Southern trees bear strange fruit
Blood on the leaves and blood at the root
Black bodies swinging in the southern breeze
Strange fruit hanging from the poplar trees
Pastoral scene of the gallant south
The bulging eyes and the twisted mouth
Scent of magnolias, sweet and fresh
Then the sudden smell of burning flesh
Here is fruit for the crows to pluck
For the rain to gather, for the wind to suck
For the sun to rot, for the trees to drop
Here is a strange and bitter crop
In comparison with the Childish Gambino and Kendrick Lamar songs, this song is completely blatant about it’s intention through the lyrics. The other two songs use different means of communication of the message as a direct link because the lyrics are more innuendo based for the majority of the songs. I believe Billie Holiday’s lyrics were compensating for the lack of visuals she could convey with such a song at the time it was released. There weren’t music videos or widely publicized performances (as in remotely accessible) at this time and so she had to be clearer with her message. Childish Gambino used his main expression of the song through a music video that he referenced in a televised live performance on SNL as well. His song has lyrics such as:
This is America (skrrt, skrrt, woo)
Don’tcatch you slippin’up (ayy)
Look at how I’m livin’ now
Police be trippin’ now (woo)
Yeah, this is America (woo, ayy)
Guns in my area (word, my area)
I got the strap (ayy, ayy)
I gotta carry ’em
In his music video he has scenes depicting him shooting people as well as background scenes depicting racial violence while he stays as the focus to imply the constant racial injustice in America.
However, Kendrick Lamar’s song, XXX. is a mix of the two because the lyrics are more along the style of Childish Gambino’s since they are both modern rap songs, but he uses the sound of police sirens in his song and during a Coachella performance of XXX. he featured lights that replicated a police cars lights. So he was able to communicate a message with more reliance on the material than the visuals accompanying the material as Billie Holiday did.
Overall, I think all of these songs are amazing and communicate important messages, I just found the execution of each interesting compared to one another.

Traces of the Trade and Ghana

When watching Traces of the Trade I was really interested in the part in Ghana because as I mentioned in class, I went to Ghana a few years ago. I was interested to see where they would go and how different their experience would be. I went with my choir and we were the only group at both the Cape Coast and Elmina slave fort. A few things really struck me about their scenes in the slave forts. Firstly, I noticed they were filming in the back of one of the slave dungeons where an altar for returning descendants and visitors could leave their prayers and offerings for all who had suffered in Cape Coast. During our tour, my group was explicitly told not to film the altar or the priest that attends to the altar and its visitors by giving prayer when asked. I noticed both of these were filmed and there were people in the background at the altar. I found this very disrespectful and insensitive that they would film at such a sacred private place in the slave fort.

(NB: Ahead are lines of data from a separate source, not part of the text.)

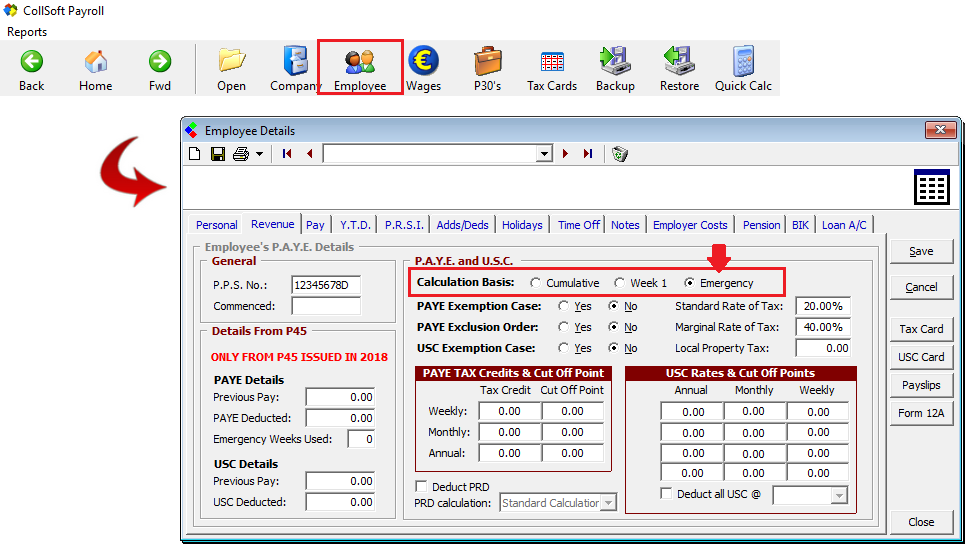Switch to the Personal tab
This screenshot has width=971, height=549.
pyautogui.click(x=216, y=225)
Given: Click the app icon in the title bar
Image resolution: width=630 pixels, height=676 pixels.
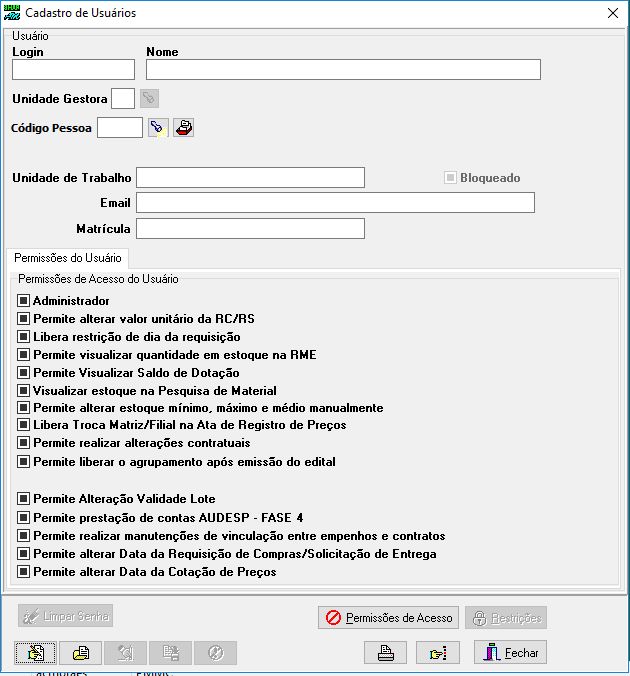Looking at the screenshot, I should coord(12,13).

I also didn’t like how they made the slave fort seem like a monument to solely show whites their faults. Many parts of the tour I had,  we were shown how descendants have taken back the slave forts to be a monument of hope and a reminder of theirs and their ancestor’s soul value and how it can never be taken away. The documentary briefly mentioned the “Door of No Return” where slaves were transported through to the slave ships on the beach below. What they didn’t mention was that if you re-enter the fort through that door, the opposite side has been made “The Door of Return”. This part of the tour was very powerful for everyone, but especially my friends that were of African descent, because it represented that they had beaten the odds and made it back to their motherland. The documentary also didn’t mention the actual function of the altar that they filmed next to, which is to serve as a space of communication with the past through the offering of goods and flowers which line the adjacent wall to the altar.

Overall I felt the participants ultimately meant no harm, but should have researched more about the places they were visiting along with the research of their families past.